Coding and Deep Learning for High-Speed Fiber-Optic Communication Systems
Dr. Christian Häger
Chalmers University of Technology, Sweden
Fiber-optic communication links carry virtually all intercontinental data traffic and are often referred to as the Internet backbone. The first part of this talk is about staircase codes which are error-correcting codes tailored to the specific requirements of fiber-optic systems. In particular, they achieve very high throughputs (100 Gb/s), provide large net coding gains, and have extremely low error floors. We show that, despite their deterministic structure, the asymptotic performance of staircase codes under iterative decoding can be rigorously analyzed using density evolution. This result can be used, for example, to rapidly predict the performance or efficiently optimize code parameters. We also show that the performance of staircase codes can be improved by using a novel anchor-based decoder which addresses the problem of miscorrections on the binary symmetric channel.
The goal of the second part is to illustrate how deep learning can be used to equalize linear and nonlinear channel impairments in fiber-optic systems. In particular, the optical waveform channel is defined by the nonlinear Schrödinger equation. Channel equalization can be performed by numerically solving this equation using the received signal as a boundary condition. This approach is commonly referred to as digital backpropagation. Interestingly, applying the popular split-step Fourier method for this task leads to a computation graph that is mathematically equivalent to a deep neural network. This observation allows us to jointly optimize all linear filtering steps using deep learning. The resulting "learned" digital backpropagation can reduce the complexity by over an order of magnitude compared to conventional implementations of the split-step Fourier method.

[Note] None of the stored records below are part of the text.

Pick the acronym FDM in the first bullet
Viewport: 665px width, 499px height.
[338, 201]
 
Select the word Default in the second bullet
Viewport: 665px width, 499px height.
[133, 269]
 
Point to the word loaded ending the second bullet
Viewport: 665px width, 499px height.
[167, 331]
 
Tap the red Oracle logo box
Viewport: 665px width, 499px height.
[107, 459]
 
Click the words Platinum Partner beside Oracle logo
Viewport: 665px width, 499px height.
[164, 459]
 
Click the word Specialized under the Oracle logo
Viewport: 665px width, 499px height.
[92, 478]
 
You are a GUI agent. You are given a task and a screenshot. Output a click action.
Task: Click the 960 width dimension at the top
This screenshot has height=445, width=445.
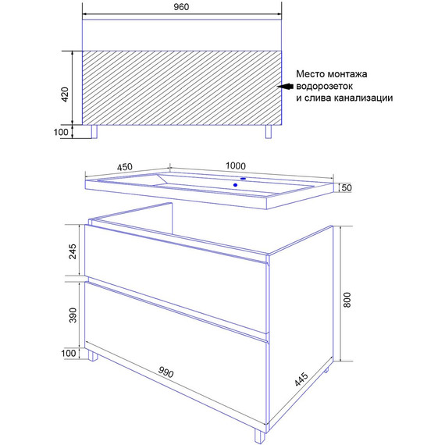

Based on joint work with Henry D. Pfister, Alexandre Graell i Amat, Fredrik Brännström, and Erik Agrell. Preprints available at:
Christian Häger received the Dipl.-Ing. degree in electrical engineering from Ulm University, Germany, in 2011 and the Ph.D. degree in communication engineering from Chalmers University of Technology, Sweden, in 2016. Since August 2016, he is a postdoctoral researcher at the Department of Electrical and Computer Engineering at Duke University, USA, and, since April 2017, also at the Department of Electrical Engineering at Chalmers University of Technology. Currently, he works with Prof. Henry D. Pfister (Duke University) and Prof. Alexandre Graell i Amat (Chalmers University) on modern coding theory and machine learning for high-speed fiber-optic communication systems. In 2017, he received the Marie Skłodowska-Curie Individual Fellowship from the European Commission.